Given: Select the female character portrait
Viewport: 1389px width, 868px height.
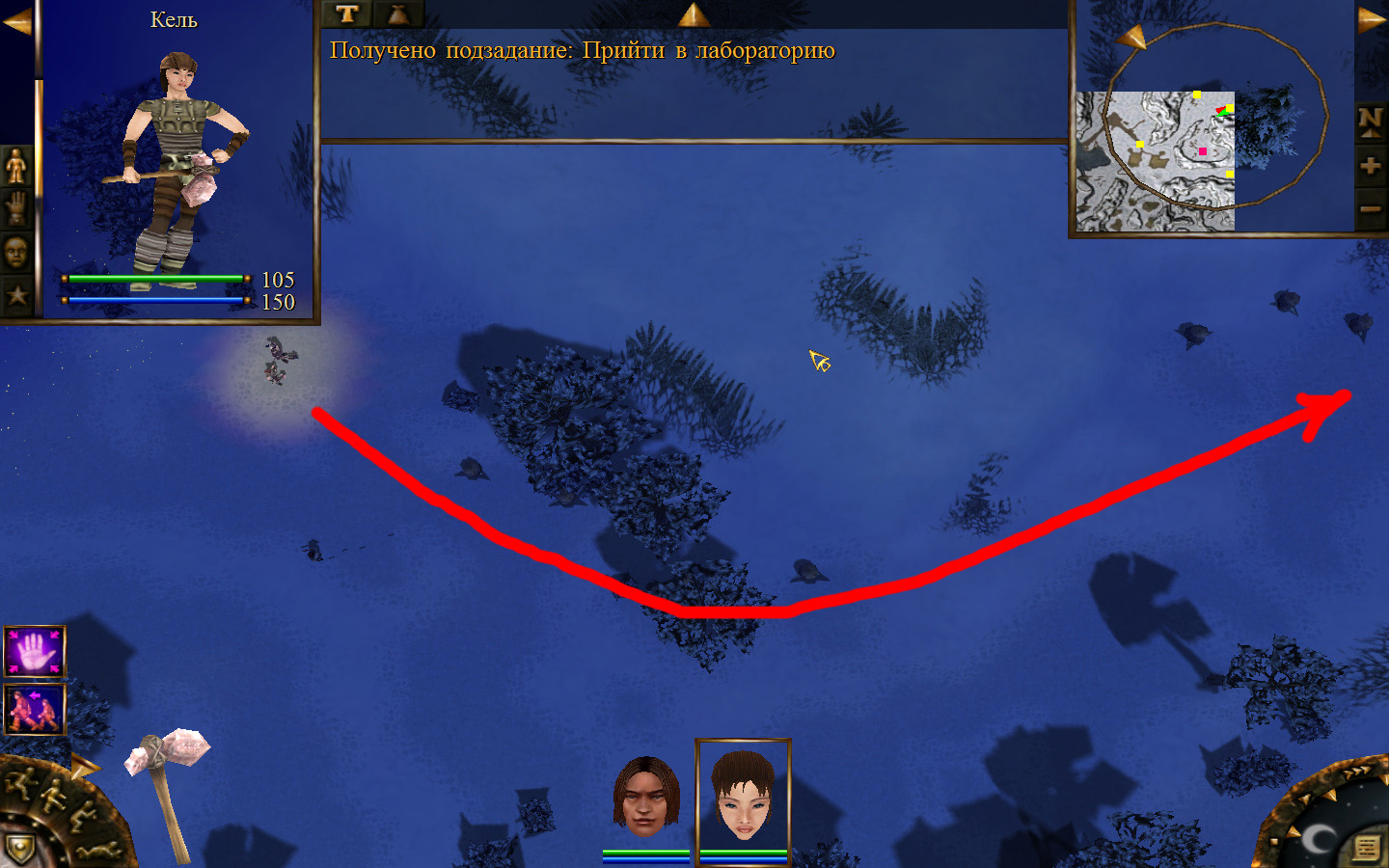Looking at the screenshot, I should pyautogui.click(x=743, y=797).
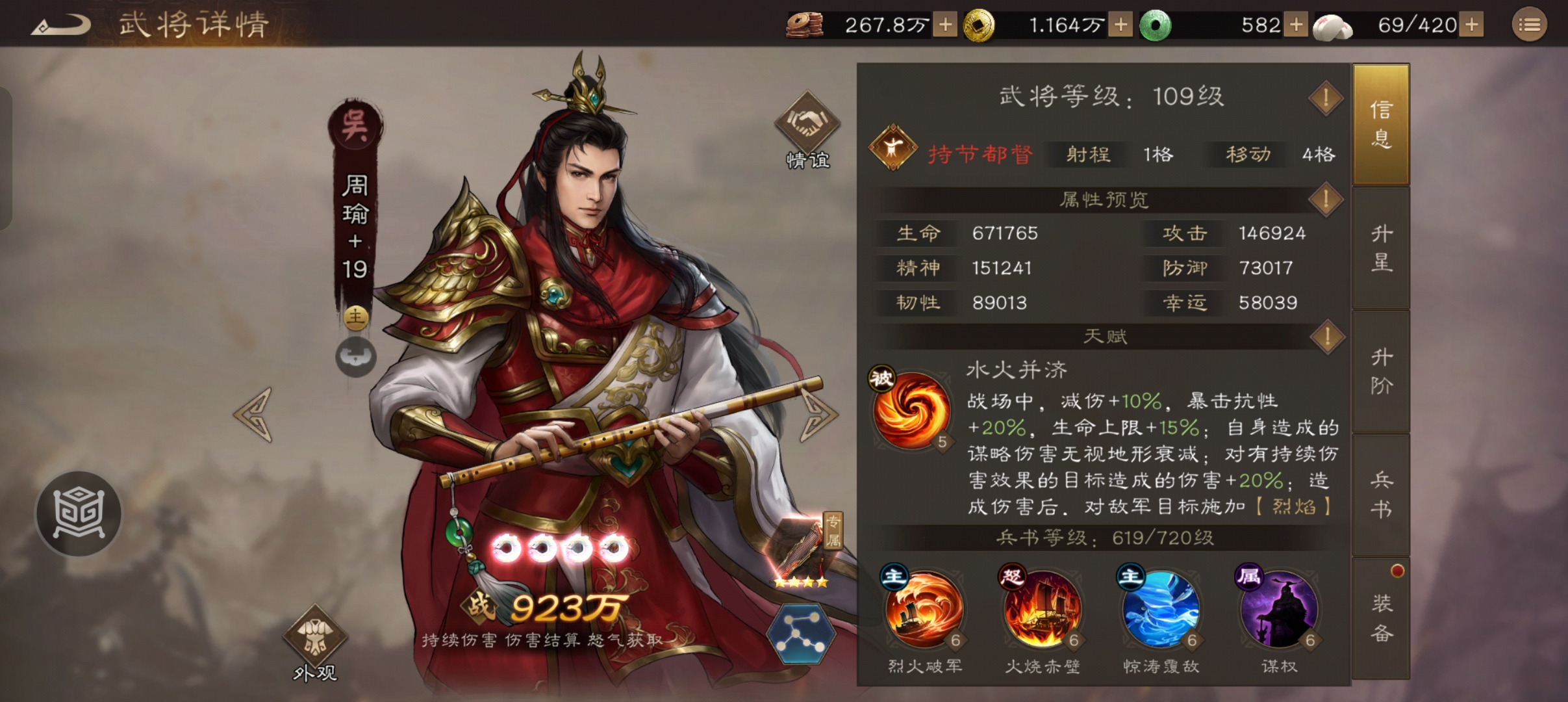Open the 外观 appearance icon

pyautogui.click(x=316, y=634)
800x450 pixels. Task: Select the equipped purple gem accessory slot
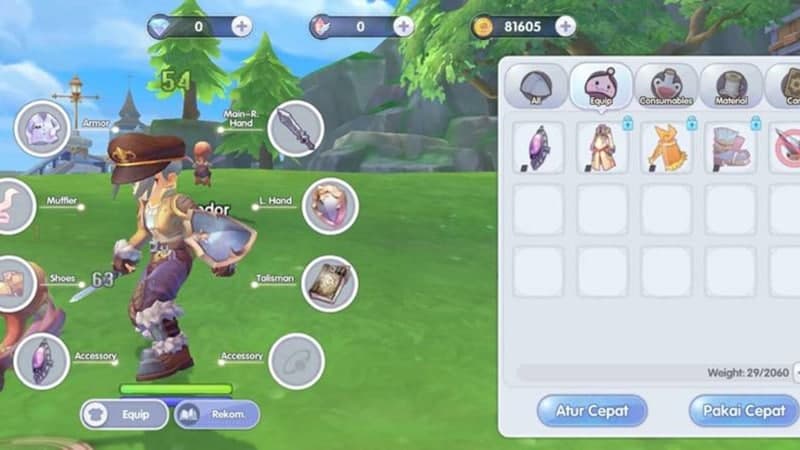tap(42, 360)
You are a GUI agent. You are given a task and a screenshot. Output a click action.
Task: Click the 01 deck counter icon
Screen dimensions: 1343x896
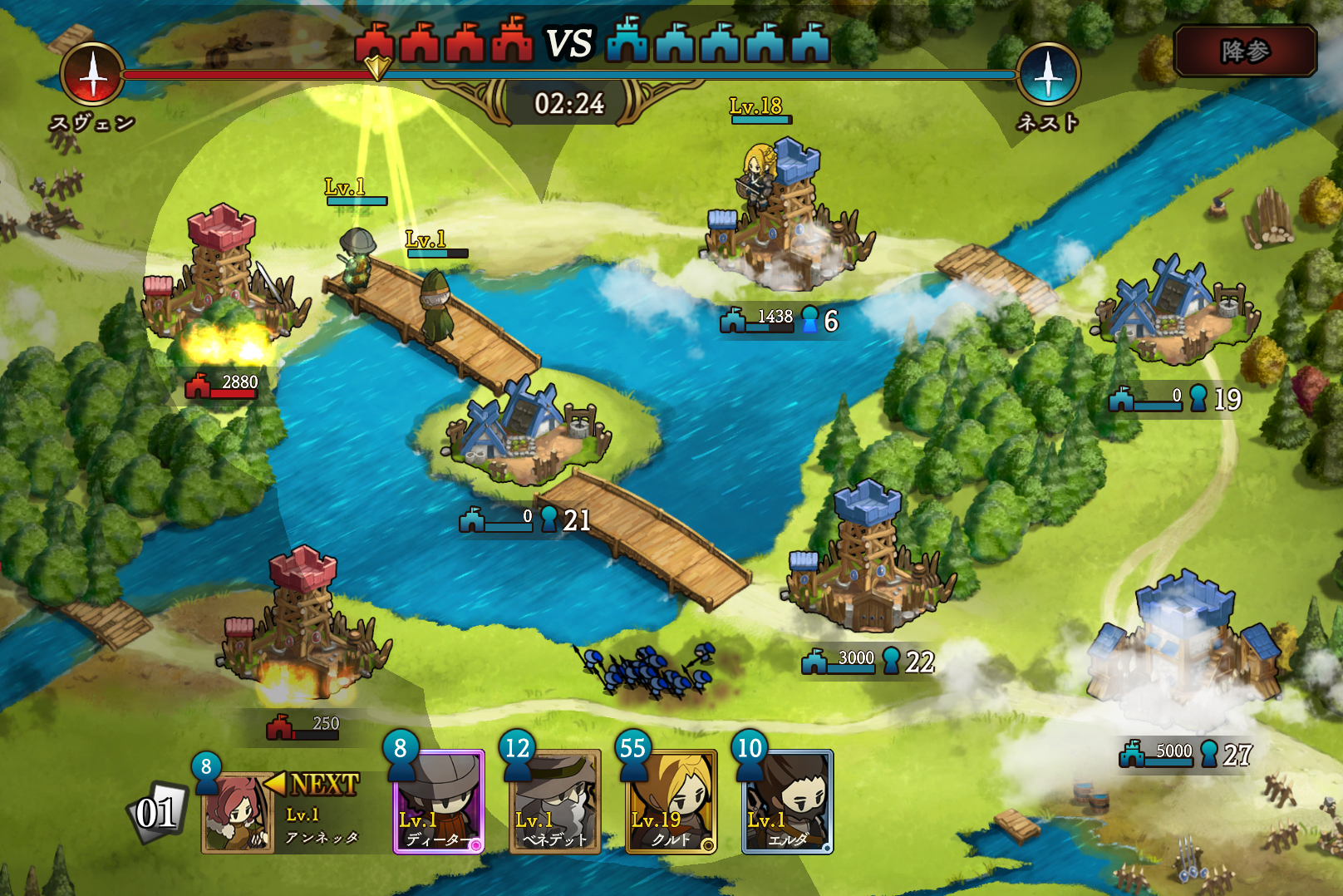[x=157, y=812]
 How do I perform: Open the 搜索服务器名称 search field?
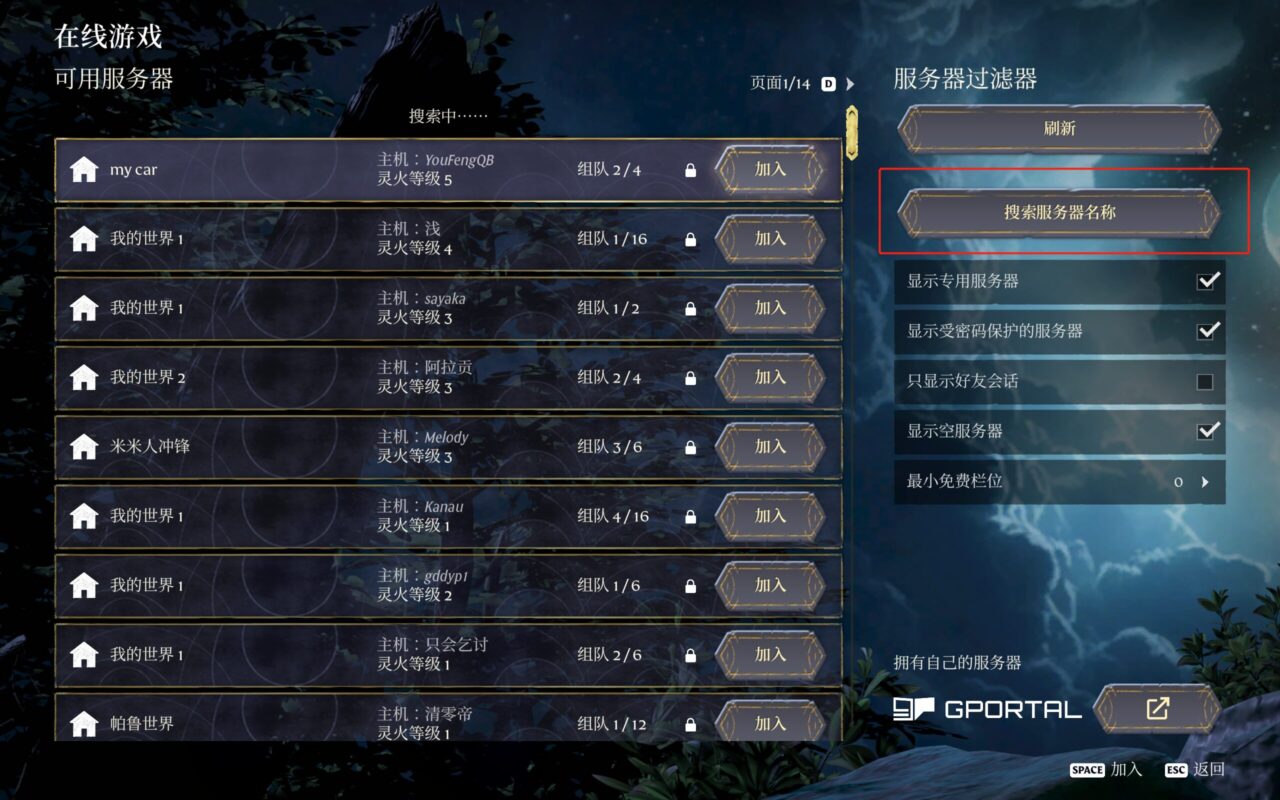pyautogui.click(x=1059, y=212)
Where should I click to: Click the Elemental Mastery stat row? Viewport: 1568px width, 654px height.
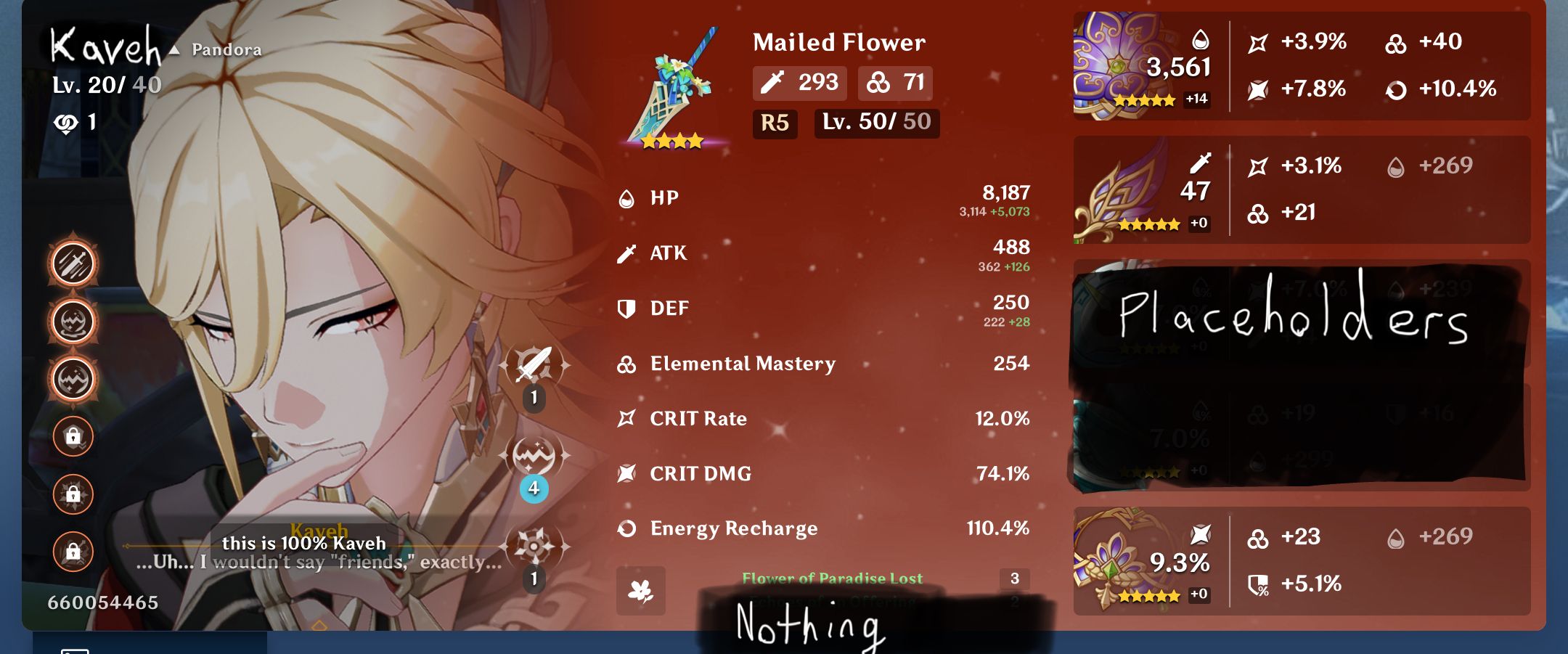pos(742,364)
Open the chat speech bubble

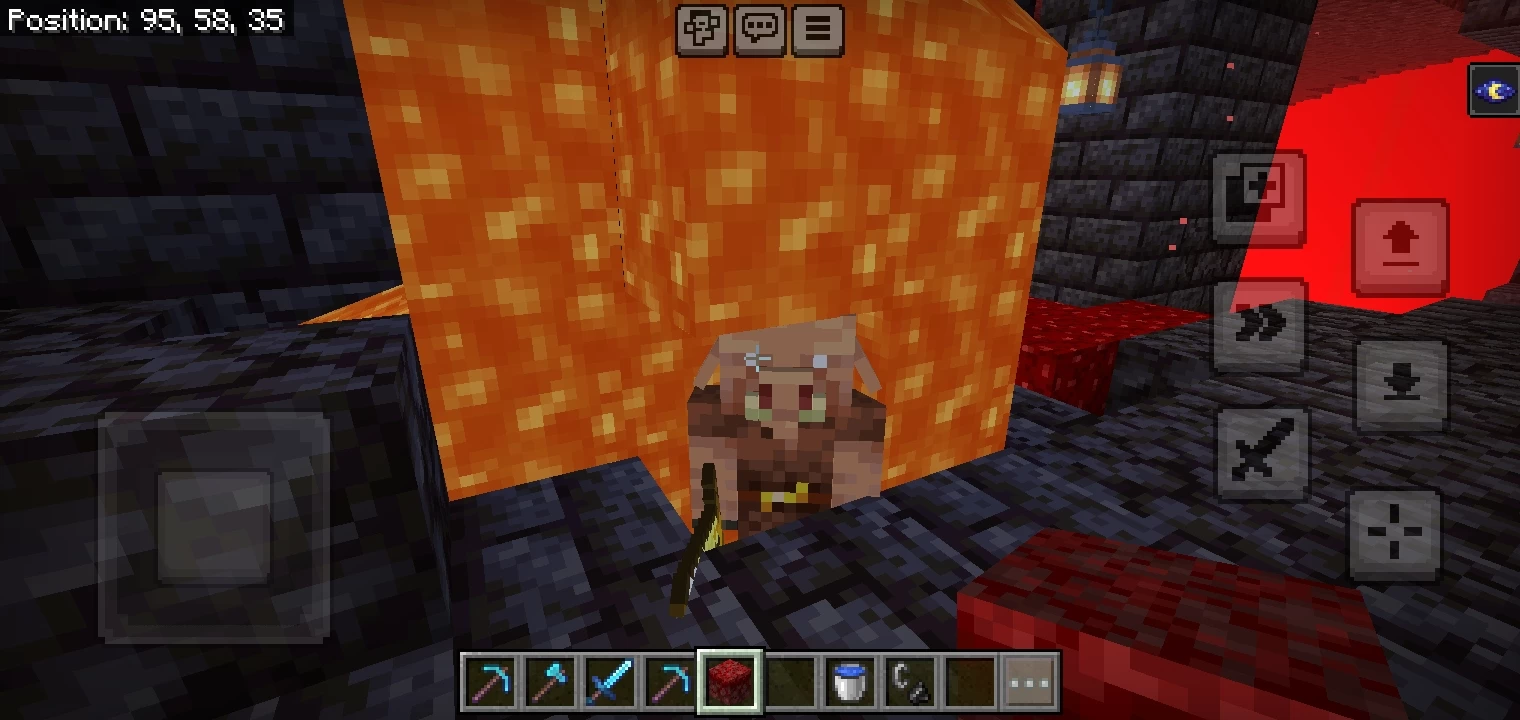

§ §

Kannst du sämtliche Einträge oben Zeile für Zeile wortgetreu abschreiben und dabei die Bilder weglassen?

### LÖSUNG
Given: Select the female character portrait
Viewport: 1389px width, 868px height.
Looking at the screenshot, I should pyautogui.click(x=743, y=797).
Open the 外观 appearance icon

pyautogui.click(x=316, y=634)
800x450 pixels. Task: Select the equipped purple gem accessory slot
tap(42, 360)
You are a GUI agent. You are given a task and a screenshot. Output a click action.
Task: Click the 01 deck counter icon
Screen dimensions: 1343x896
[x=157, y=812]
 How do I perform: Open the 搜索服务器名称 search field?
pyautogui.click(x=1059, y=212)
Where should I click to: Click the Elemental Mastery stat row? Viewport: 1568px width, 654px height.
pos(742,364)
Open the chat speech bubble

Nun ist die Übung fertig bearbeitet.